To the extent relevant, plaintiff's supervisor at J.P. Mechanical, Vincenzo Corrao, testified that plaintiff was very experienced in the use of harnesses, lanyards, and the beam-clamp or tie-off strap methods of protection.

In brief, it is beyond disputing that there is "conflicting evidence [in this case] regarding whether plaintiff was provided with adequate safety devices but failed to use them, which raises a triable issue of fact' on the issue of sole proximate cause (Quinones v Olmstead Props., Inc., 133 AD3d 87, 88-89). Additional triable issues of fact also appear to exist concerning (1) whether safe, alternative means of constructing a platform for himself and his workers were available to plaintiff on the day in question, and (2) whether his failure to use those means, if any, were the sole proximate cause of his injuries (see Quinones v Olmstead Properties, Inc., 133 AD3d at 90; Plass v Solotoff, 5 AD3d 365, 366-367).

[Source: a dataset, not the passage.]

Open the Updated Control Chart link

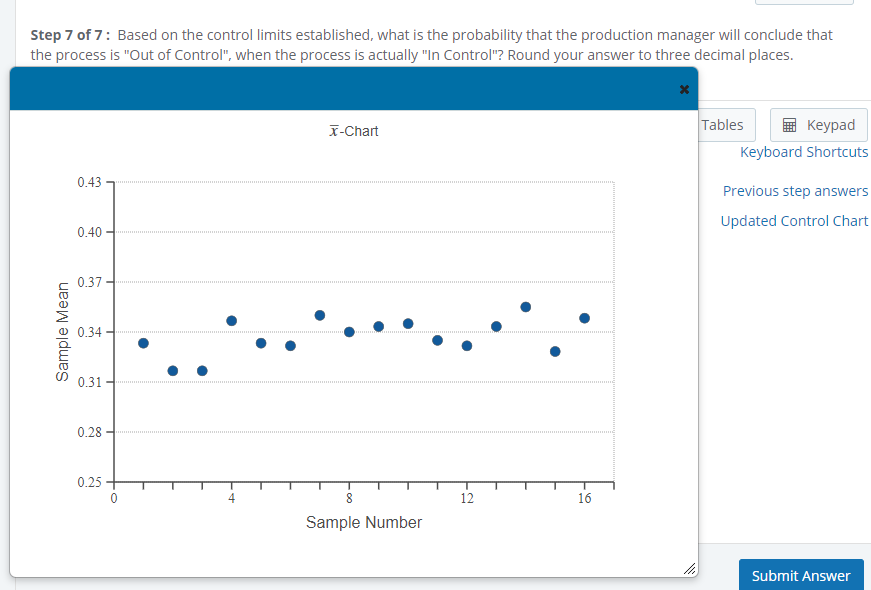pos(794,221)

Plaintiff's motion for summary judgment must also be denied with respect to defendants FRP (Henick-Lane's subcontractor) and Delric (the prime contractor for general construction) on the additional ground (see infra) that plaintiff has failed to establish, as a matter of law, that either of these defendants was a statutory agent of either the property owner or contractor within the meaning of Labor Law § 240(1). "A party is deemed to be an agent of the owner or general contractor under the Labor Law when it has supervisory control and authority over the work being done at the location a plaintiff is injured" (Esteves-Rivas v W2001Z/15CPW Realty, LLC, 104 AD3d 802, 804 [quoting Perez v 347 Lorimer, LLC, 84 AD3d 911, 912]). Here, each of the foregoing defendants has adduced sufficient evidence of their lack of authority to exercise supervision, control or direction over plaintiff's work to raise a triable issue of fact (see Walls v Turner Constr. Co., 4 NY3d 861, 863-864; Barreto v Metropolitan Tr. Auth., 25 AD3d 426; cf. Sanchez v Metro Bldrs. Corp., 136 AD3d 783, 786).

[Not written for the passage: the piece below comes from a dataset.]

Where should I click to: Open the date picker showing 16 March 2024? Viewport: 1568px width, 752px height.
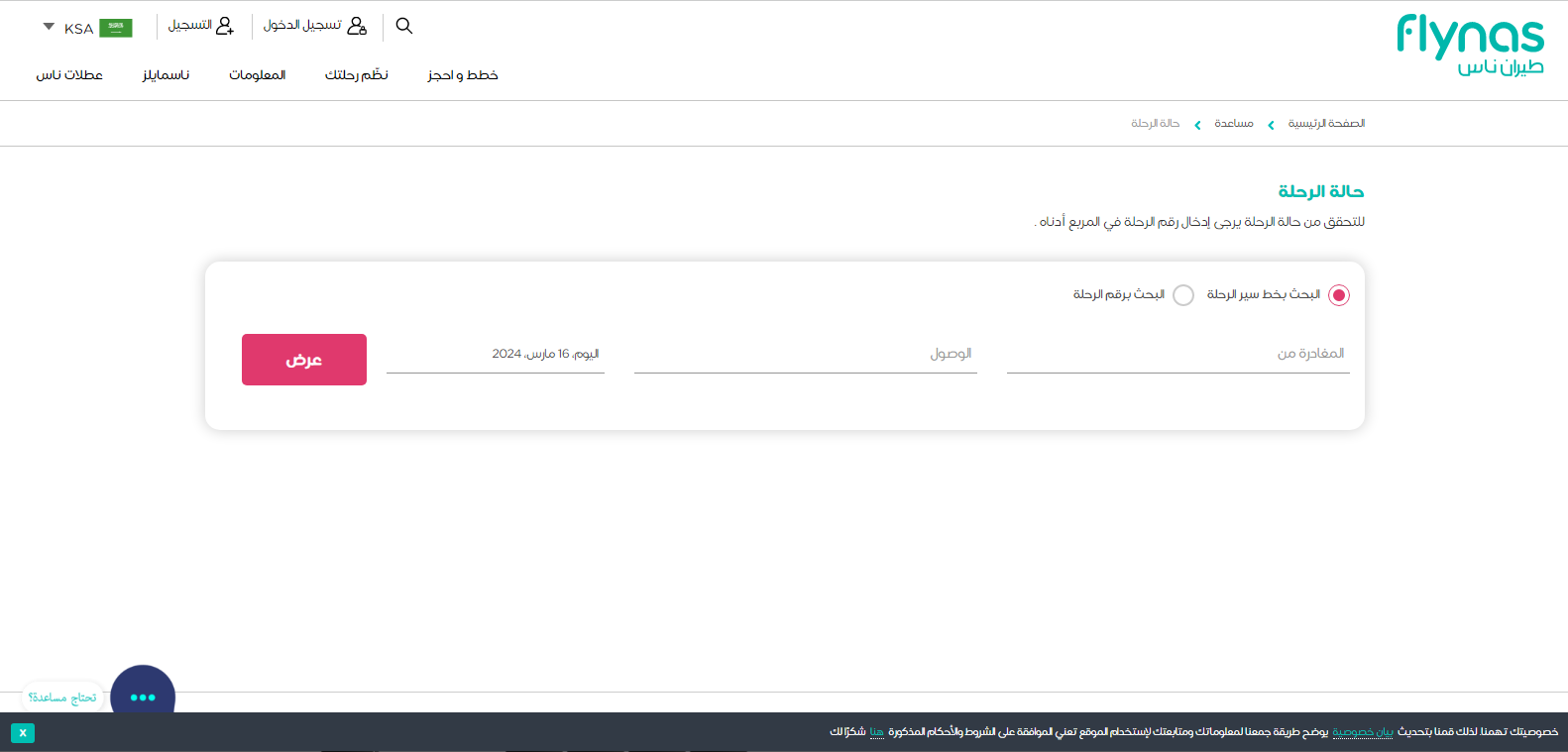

The same cannot be said, however, of the remaining prime contractors, defendants Jacobs (the construction manager) and Henick-Lane (the mechanical contractor for, e.g., heating, ventilation and air conditioning), as will be addressed in the context of their separate motions (see infra).

J.P. Mechanical's Motion for Summary Judgment

(Motion Sequence No. 006)

In moving for summary judgment dismissing Jacobs' third-party complaint, third-party defendant J.P. maintains that the former is not entitled to contractual indemnification (its second cause of action), as a matter of law, under the terms of J.P.'s "Global Agreement" with the prime contractor Henick-Lane, executed on January 30, 2013. More specifically, J.P. alleges that although the Global Agreement provides, in pertinent part, that the subcontractor (J.P.), shall "to the maximum extent permitted by law, defend, indemnify and hold harmless... the construction manager" (Jacobs), it explicitly limits J.P.'s obligation to indemnify "to any liability imposed over and above that percentage attributable to actual fault [on the part of an indemnitee]", and that "[u]nder no circumstance shall.... [J.P.] be require[d] to indemnify an indemnitee [Jacobs] for the indemnitee's own negligence or wrongdoing". In this regard, movant points out that General Obligations Law § 5-322.1 similarly prohibits a proposed indemnitee from being indemnified for its own negligence.

J.P. further relies upon a certain "Agreement with Subcontractor" made on February 7, 2013, between itself and Henick-Lane, wherein J.P.'s obligation to indemnify Henick-Lane is said to "extend only to the percentage of negligence of [J.P.] or anyone directly or indirectly employed by [J.P.] or anyone for whose acts it may be [found] liable [e.g. the plaintiff/employee] in connection to such claim, damage, loss and expense".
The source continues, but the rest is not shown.